* Exercise description: Repeat the following entries verbatim, apart from the pictures.

== Segment start ==

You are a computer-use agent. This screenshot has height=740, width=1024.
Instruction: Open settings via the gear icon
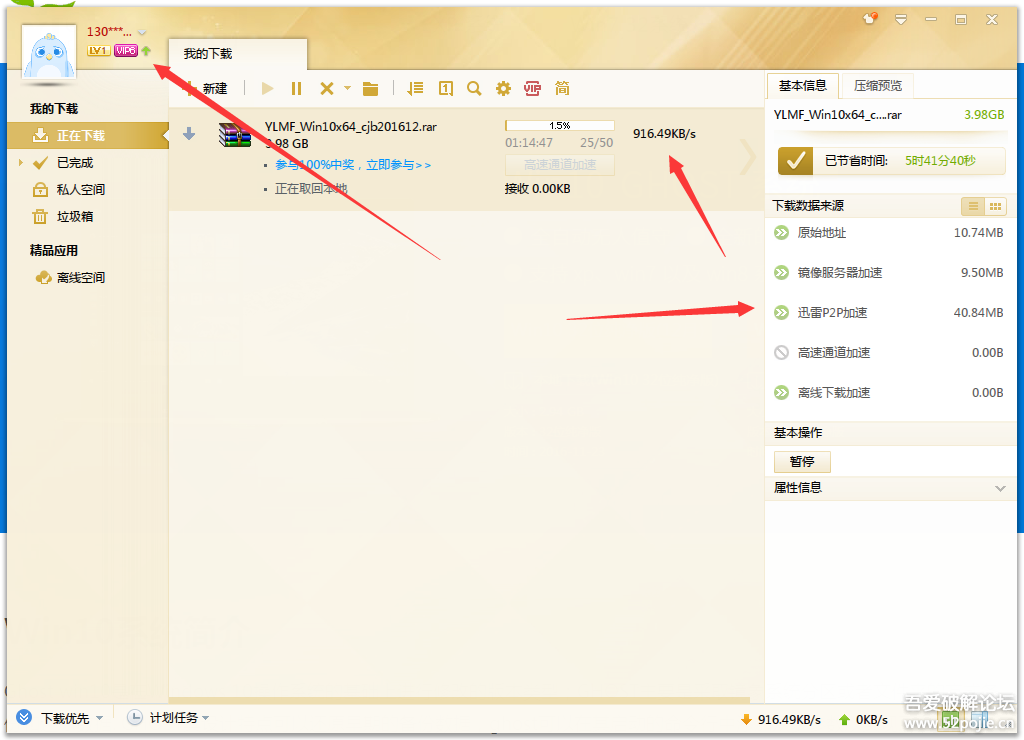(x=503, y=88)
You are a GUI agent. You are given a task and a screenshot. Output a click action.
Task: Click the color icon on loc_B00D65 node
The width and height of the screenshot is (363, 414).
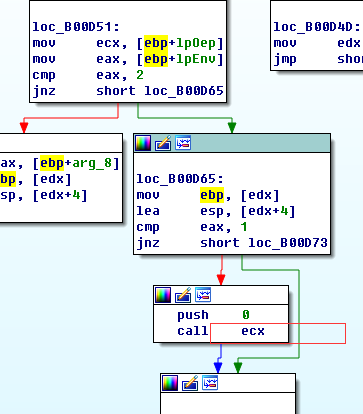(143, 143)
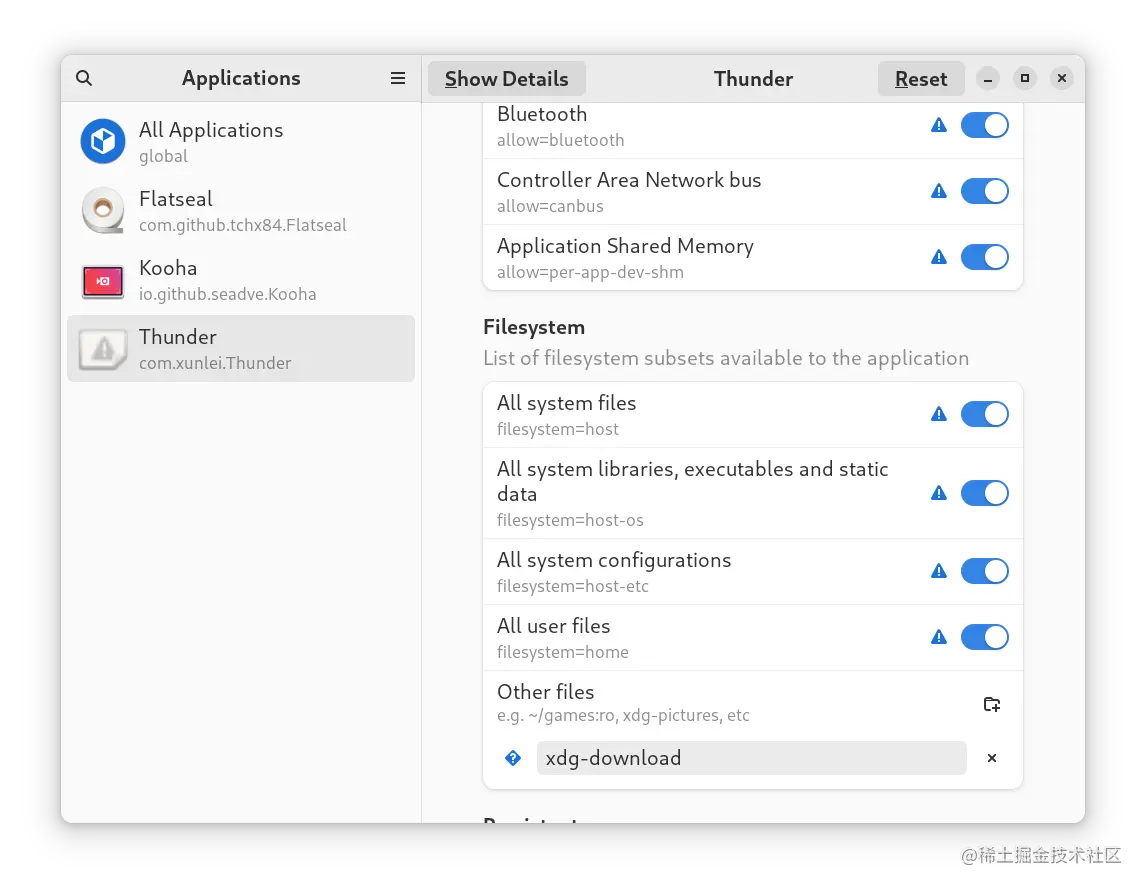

== Segment end ==

* Answer to the exercise:
You are a computer-use agent. This screenshot has height=740, width=1024.
Instruction: Open settings via the gear icon
(x=503, y=88)
You are a GUI agent. You are given a task and a screenshot. Output a click action.
Task: Click the color icon on loc_B00D65 node
The width and height of the screenshot is (363, 414).
(143, 143)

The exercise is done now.